Exercise requirements
Copy out the records below without alteration, from the line containing "Select chest value 112 in 4XL row" through the final line of the records, inclusive.

+===+

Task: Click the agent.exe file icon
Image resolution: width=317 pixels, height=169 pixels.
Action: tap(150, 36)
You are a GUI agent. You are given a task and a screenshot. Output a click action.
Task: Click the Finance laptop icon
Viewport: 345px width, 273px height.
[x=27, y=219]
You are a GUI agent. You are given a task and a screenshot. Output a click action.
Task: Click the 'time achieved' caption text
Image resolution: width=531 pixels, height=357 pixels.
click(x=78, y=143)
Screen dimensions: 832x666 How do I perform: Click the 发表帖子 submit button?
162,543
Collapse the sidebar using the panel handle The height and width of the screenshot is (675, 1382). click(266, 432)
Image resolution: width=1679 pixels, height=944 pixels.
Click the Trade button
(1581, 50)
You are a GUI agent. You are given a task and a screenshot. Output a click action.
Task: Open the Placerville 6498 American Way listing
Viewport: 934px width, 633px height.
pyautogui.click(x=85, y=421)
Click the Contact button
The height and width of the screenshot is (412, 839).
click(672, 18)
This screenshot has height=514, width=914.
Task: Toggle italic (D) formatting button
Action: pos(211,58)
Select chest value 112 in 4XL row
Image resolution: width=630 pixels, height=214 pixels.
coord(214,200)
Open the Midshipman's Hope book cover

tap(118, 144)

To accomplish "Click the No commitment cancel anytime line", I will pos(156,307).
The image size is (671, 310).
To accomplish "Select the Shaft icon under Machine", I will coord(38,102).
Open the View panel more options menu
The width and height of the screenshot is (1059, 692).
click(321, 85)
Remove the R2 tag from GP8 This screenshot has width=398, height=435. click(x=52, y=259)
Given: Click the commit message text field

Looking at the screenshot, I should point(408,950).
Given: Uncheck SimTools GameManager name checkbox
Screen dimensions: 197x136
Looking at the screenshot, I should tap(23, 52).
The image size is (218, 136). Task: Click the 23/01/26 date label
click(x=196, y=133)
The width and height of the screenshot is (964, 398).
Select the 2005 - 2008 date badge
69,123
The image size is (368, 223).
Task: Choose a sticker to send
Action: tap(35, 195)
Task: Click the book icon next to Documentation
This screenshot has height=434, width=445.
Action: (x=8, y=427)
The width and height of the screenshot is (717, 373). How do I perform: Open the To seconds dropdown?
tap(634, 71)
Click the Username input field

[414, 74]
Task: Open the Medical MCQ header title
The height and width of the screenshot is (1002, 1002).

+===+

Response
Select chest value 112 in 4XL row
Image resolution: width=630 pixels, height=214 pixels.
coord(214,200)
Open the Midshipman's Hope book cover

tap(118, 144)

To accomplish "Click the No commitment cancel anytime line", I will pos(156,307).
The image size is (671, 310).
To accomplish "Select the Shaft icon under Machine", I will coord(38,102).
Open the View panel more options menu
The width and height of the screenshot is (1059, 692).
click(321, 85)
Remove the R2 tag from GP8 This screenshot has width=398, height=435. click(x=52, y=259)
Given: Click the commit message text field

Looking at the screenshot, I should point(408,950).
Given: Uncheck SimTools GameManager name checkbox
Screen dimensions: 197x136
Looking at the screenshot, I should tap(23, 52).
The image size is (218, 136). Task: Click the 23/01/26 date label
click(x=196, y=133)
The width and height of the screenshot is (964, 398).
Select the 2005 - 2008 date badge
69,123
The image size is (368, 223).
Task: Choose a sticker to send
Action: tap(35, 195)
Task: Click the book icon next to Documentation
This screenshot has height=434, width=445.
Action: (x=8, y=427)
The width and height of the screenshot is (717, 373). How do I perform: Open the To seconds dropdown?
tap(634, 71)
Click the Username input field

[414, 74]
Task: Open the Medical MCQ header title
The height and width of the screenshot is (1002, 1002).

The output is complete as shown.